→ **EXTRACT TO READ**
::::
If you’re already a Dredge master, I could see playing this deck in metagames that are particularly low on graveyard hate, but I can’t recommend learning it until it gets a major new addition.

Amulet Titan: Sell


Amulet Titan has quite the pedigree in Modern. At times it’s been the undisputed best deck in the format. So you could argue that it doesn’t even belong in this discussion, and should be elevated into the automatic Tier 2 category. But even with its recent success and long history, I’m not sold.

For me, one of two statements must hold true in order for Amulet Titan to be a consistently viable deck. Either Primeval Titan needs to live consistently or the first trigger needs to be consistently enough to bridge you into a great end-game. The former has often varied with how prepared players are for Amulet Titan, but since the printing of Solitude and Unholy Heat, the metagame is now consistently prepared to remove a 6/6 creature.

The latter was part of the reason why Field of the Dead was so good in the deck. Your one Titan trigger was enough to get to an end-game of hordes of Zombies that never stopped coming. Now you have to rely on either Urza’s Saga, which is neither as fast or as reliable at taking over the game as Field of the Dead, or the combination of Valakut, the Molten Pinnacle and Dryad of the Ilysian Grove, the latter of which is easier to answer for the same reasons that Primeval Titan is.
::::
Update the Amulet Titan text, starting with "Amulet Titan has" and going on through "a 6/6 creature.", so that "Solitude" reads "Fatal Push". The lines below have nothing to do with this text.
::::
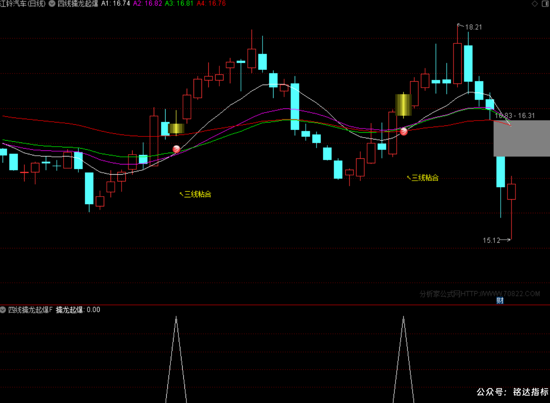Click the magenta A2: 16.82 value
This screenshot has height=403, width=550.
tap(147, 4)
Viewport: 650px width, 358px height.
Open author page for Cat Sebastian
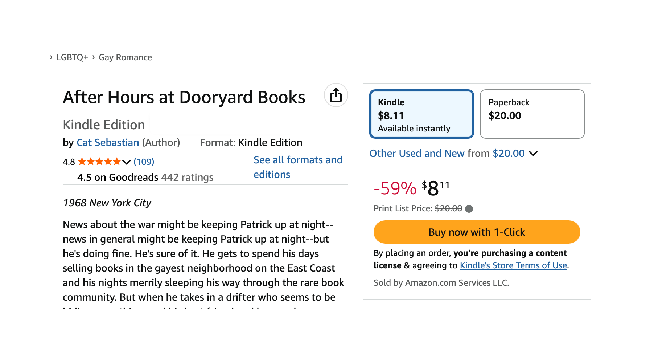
::::
→ **ANSWER BOX**
Amulet Titan has quite the pedigree in Modern. At times it’s been the undisputed best deck in the format. So you could argue that it doesn’t even belong in this discussion, and should be elevated into the automatic Tier 2 category. But even with its recent success and long history, I’m not sold.

For me, one of two statements must hold true in order for Amulet Titan to be a consistently viable deck. Either Primeval Titan needs to live consistently or the first trigger needs to be consistently enough to bridge you into a great end-game. The former has often varied with how prepared players are for Amulet Titan, but since the printing of Fatal Push and Unholy Heat, the metagame is now consistently prepared to remove a 6/6 creature.